Agave sap didn't grow near Salagin, but it was a common import. That took care of Emma's secondary liquid component for her healing potion. For the solid, she fell back on makeshift bandages. It really was convenient how easy healing potions were to actually make.
Convenient in more than one way, because it also let Emma experiment. She put several cauldrons on brewing at a time, all mixing the same ingredients in, and waited for them to complete. When they were finished, she had…A single healing potion, and several cauldrons full of useless, non-magical sludge.
"Fuck." She growled, before repeating the process twice more for her next two healing pots.
The one good thing about potion brewing was that Emma could, apparently, do it without continued focus. The bad thing was that it drained her mana. A lot. By the time she'd finished the next two pots, she was pretty much out entirely. Gliding had emptied her tank a fair amount, it seemed, and she supposed she'd never brewed three in such rapid succession before. Reluctantly, she settled into her temporary living quarters and slept the fatigue off.
As soon as she was up, Emma got back to work.
She put off the potions for now, and looked in on Aexilica and Vari. They were sparring. Sparring fast, faster perhaps than ever before. Vari still seemed to be fractionally better, though Aexilica was improving at a rate he just couldn't match. A lifetime of having nobody to really train with would do that, Emma decided.
"It's annoying that I can't make them Talismans." She thought aloud, still holding Larry under one arm.
"Maybe not so annoying. I've seen Untethered get tortured because people didn't believe them when they claimed to not be capable of that." Emma blinked, then glared at him.
"Which means that I still might be tortured, and they won't stop because I won't be able to do what they're convinced I can!"
He grinned.
"Eugh, why can't I anyway?" Emma snapped.
"Because Talismans rely on your own power, that's why they draw on your reserves of power and why they can only do stuff you can."
"I fucking hate magic." Emmag rumbled, even as she got back to practicing it. As much of her effort was put to testing herself as anything else, though she wasn't banking on getting any great leaps in power over a few days. She felt like Matter and Energy were becoming more familiar still, even while she knew that everything else was going neglected.

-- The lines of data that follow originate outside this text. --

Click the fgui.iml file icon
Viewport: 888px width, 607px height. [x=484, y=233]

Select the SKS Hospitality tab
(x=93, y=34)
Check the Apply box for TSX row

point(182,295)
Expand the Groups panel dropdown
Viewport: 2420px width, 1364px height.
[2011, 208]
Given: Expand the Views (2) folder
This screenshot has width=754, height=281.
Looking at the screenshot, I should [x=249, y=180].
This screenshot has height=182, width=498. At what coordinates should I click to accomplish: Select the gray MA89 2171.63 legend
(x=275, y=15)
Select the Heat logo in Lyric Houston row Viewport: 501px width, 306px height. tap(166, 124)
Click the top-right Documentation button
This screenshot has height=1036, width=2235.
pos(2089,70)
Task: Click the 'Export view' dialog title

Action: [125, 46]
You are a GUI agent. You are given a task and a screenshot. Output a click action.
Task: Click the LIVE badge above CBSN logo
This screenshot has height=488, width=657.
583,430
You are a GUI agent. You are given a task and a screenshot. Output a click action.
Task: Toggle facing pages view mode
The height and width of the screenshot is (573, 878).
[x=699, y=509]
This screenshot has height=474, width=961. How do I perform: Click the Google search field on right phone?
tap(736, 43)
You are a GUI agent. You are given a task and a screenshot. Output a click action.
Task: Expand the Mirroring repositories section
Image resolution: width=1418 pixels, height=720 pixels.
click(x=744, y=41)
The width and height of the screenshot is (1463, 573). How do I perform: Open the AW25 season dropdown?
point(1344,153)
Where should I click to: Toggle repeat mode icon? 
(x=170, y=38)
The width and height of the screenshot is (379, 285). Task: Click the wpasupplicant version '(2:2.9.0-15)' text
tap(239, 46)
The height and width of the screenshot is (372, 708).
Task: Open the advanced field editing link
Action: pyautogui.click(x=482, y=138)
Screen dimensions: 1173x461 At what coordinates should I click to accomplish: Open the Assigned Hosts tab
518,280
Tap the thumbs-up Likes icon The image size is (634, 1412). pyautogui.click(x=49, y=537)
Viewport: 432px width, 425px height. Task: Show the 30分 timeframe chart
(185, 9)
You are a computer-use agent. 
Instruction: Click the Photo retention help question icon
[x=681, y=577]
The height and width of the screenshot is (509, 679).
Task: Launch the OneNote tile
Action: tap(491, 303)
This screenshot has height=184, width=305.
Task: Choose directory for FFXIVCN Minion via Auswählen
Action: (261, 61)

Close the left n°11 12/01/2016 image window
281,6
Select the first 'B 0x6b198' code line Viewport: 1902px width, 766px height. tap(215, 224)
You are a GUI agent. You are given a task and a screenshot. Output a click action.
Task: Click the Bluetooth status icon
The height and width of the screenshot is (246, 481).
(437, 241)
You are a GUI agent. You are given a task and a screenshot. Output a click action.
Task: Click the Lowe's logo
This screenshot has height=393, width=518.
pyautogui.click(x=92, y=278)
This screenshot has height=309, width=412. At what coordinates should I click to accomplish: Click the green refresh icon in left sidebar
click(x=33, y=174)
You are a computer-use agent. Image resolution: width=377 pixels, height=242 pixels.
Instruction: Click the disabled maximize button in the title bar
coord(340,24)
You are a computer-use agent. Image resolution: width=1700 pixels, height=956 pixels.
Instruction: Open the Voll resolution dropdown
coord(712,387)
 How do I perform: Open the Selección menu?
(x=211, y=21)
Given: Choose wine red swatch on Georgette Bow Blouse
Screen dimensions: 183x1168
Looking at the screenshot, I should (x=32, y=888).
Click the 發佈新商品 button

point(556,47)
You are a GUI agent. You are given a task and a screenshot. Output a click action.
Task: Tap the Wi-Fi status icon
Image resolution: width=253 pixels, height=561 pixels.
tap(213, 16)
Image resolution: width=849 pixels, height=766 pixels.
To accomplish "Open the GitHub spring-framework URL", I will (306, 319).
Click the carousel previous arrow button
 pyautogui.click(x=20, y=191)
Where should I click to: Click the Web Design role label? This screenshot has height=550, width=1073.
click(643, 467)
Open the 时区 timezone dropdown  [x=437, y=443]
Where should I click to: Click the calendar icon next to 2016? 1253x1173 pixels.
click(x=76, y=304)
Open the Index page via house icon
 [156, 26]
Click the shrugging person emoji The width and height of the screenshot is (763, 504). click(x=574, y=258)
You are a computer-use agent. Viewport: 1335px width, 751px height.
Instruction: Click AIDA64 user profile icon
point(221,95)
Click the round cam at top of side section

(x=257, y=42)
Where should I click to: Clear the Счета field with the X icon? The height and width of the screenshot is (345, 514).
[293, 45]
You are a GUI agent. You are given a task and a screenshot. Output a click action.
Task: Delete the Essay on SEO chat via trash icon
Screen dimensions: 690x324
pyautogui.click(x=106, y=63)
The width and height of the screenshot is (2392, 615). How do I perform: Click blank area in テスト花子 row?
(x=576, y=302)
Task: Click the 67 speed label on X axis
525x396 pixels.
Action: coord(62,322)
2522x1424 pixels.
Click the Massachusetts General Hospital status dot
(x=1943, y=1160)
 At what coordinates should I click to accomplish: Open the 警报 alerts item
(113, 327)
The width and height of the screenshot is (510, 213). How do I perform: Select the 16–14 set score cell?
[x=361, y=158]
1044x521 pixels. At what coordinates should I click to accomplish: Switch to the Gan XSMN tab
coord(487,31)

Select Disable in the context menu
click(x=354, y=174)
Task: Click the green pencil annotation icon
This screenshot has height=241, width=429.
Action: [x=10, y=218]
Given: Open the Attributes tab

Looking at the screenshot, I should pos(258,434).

But really, there wasn't a lot she could do about that. Larry had told her outright most Fundaments took a lot of familiarity and learning to become combat-practical, and it was combat she needed to be good at now.
Emma hadn't really played around with her power's limits yet, and a big part of her new learning curve was doing just that. She discovered a minor new trick, reducing external sources of energy at the cost of tiring herself out, but nothing too groundbreaking on its own.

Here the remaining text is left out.